▶ What you will do
1. According to the text about marine biologist Richard Charles Thompson, in which journal and year was his paper "Lost at Sea: Where is All the Plastic?" published?
2. Write the next part of the text about marine biologist Richard Charles Thompson, picking up after its final sentence.

Richard Charles Thompson is a marine biologist who researches marine litter. At the University of Plymouth he is director of the Marine Institute; professor of Marine Biology; and leads the International Marine Litter Research Unit. In 2025, Time magazine listed him as one of the world's 100 most influential people.
Thompson was educated at University of Newcastle and the University of Liverpool, where he was awarded a PhD in 1996.
Thompson's paper, Lost at Sea: Where is All the Plastic?, published in the journal Science in 2004, has been reported to be the first to use the term microplastics in relation to plastic pollution, which has since become common parlance. However, there are examples of the term being used in relation to marine pollution dating back to the early 1990s, and there is evidence that the authors who first used the term had been exploring the topic for several years before.
Since 2010 he has been professor of Marine Biology at the University of Plymouth. Since 2018 he has also been director of the Marine Institute, part of the School of Biological and Marine Sciences at the university. He also leads the university's International Marine Litter Research Unit.

▶ Source material
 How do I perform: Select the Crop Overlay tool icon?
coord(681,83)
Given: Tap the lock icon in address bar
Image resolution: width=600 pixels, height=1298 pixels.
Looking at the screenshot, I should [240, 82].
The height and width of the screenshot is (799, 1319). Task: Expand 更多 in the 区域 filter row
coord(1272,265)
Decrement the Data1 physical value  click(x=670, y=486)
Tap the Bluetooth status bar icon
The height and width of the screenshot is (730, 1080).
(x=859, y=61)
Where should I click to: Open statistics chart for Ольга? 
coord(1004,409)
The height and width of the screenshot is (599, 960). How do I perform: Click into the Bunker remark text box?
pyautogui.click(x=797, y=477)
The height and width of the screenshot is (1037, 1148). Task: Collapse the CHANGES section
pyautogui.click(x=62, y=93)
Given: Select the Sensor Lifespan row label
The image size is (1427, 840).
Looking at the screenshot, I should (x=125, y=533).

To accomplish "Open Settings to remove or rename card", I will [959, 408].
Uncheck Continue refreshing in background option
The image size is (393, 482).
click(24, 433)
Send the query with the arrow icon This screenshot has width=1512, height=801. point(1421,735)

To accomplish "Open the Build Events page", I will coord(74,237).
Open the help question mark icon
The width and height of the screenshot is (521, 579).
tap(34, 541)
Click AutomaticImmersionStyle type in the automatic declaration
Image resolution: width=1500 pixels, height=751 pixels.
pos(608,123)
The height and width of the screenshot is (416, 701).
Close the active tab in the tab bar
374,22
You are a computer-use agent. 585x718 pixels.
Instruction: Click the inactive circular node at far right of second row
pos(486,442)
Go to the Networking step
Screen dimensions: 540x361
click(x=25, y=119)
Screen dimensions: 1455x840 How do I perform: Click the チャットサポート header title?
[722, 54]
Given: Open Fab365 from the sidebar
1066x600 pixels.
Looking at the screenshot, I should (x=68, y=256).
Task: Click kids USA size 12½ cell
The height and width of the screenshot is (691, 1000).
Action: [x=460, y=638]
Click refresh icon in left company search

▶ Outputs in order
1. It was published in the journal Science in 2004.

2.
He is a co-coordinator of The Scientists' Coalition for an Effective Plastics Treaty, and in September 2024 led a further study - also published in Science - which stated that after two decades of research into microplastics, the world had sufficient evidence to agree global action to tackle them.
In 2016, Professor Thompson was referred to by Mary Creagh as "The Godfather of Microplastics" during a public inquiry into the Environmental Impact of Microplastics by the Environmental Audit Select Committee. This moniker has since been repeated extensively by media outlets across the world.